Task instructions: The lines to repeat are those below from the one containing "Task: Click the vertical scrollbar track" down to the one containing "Go forward in", both included; reproduce them exactly and nothing else.
########
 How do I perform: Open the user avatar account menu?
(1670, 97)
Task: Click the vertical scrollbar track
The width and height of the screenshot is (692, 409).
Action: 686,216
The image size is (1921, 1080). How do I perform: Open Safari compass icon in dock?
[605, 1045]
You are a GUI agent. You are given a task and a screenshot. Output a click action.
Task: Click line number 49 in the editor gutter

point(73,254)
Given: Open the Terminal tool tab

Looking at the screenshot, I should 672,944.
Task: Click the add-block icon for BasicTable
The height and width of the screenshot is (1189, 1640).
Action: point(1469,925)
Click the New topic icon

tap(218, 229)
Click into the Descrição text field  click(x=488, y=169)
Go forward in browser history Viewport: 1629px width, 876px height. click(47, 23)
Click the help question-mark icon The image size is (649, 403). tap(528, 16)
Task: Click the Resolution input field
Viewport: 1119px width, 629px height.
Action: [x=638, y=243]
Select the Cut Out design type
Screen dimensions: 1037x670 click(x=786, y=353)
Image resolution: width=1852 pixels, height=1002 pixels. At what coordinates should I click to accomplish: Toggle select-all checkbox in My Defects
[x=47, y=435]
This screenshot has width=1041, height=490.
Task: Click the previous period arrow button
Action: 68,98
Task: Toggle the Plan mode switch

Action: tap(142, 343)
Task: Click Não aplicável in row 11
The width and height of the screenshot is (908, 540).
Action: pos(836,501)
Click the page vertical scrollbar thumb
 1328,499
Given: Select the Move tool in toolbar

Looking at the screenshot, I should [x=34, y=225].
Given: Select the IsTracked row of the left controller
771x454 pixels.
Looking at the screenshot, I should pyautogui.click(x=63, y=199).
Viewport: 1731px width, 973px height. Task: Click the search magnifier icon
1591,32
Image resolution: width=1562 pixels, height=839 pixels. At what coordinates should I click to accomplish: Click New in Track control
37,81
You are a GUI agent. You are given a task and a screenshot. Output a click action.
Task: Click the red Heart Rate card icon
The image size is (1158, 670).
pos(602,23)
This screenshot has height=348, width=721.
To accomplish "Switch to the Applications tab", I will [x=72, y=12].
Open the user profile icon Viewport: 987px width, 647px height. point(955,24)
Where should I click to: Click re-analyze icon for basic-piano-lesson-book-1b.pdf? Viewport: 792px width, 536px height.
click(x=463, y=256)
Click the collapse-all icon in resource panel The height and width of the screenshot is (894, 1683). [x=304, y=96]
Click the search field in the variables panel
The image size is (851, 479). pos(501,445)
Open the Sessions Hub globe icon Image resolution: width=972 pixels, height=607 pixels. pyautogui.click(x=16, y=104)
########
Result for this task:
Task: Click the vertical scrollbar track
The width and height of the screenshot is (692, 409).
Action: 686,216
The image size is (1921, 1080). How do I perform: Open Safari compass icon in dock?
[605, 1045]
You are a GUI agent. You are given a task and a screenshot. Output a click action.
Task: Click line number 49 in the editor gutter

point(73,254)
Given: Open the Terminal tool tab

Looking at the screenshot, I should 672,944.
Task: Click the add-block icon for BasicTable
The height and width of the screenshot is (1189, 1640).
Action: point(1469,925)
Click the New topic icon

tap(218, 229)
Click into the Descrição text field  click(x=488, y=169)
Go forward in browser history Viewport: 1629px width, 876px height. click(47, 23)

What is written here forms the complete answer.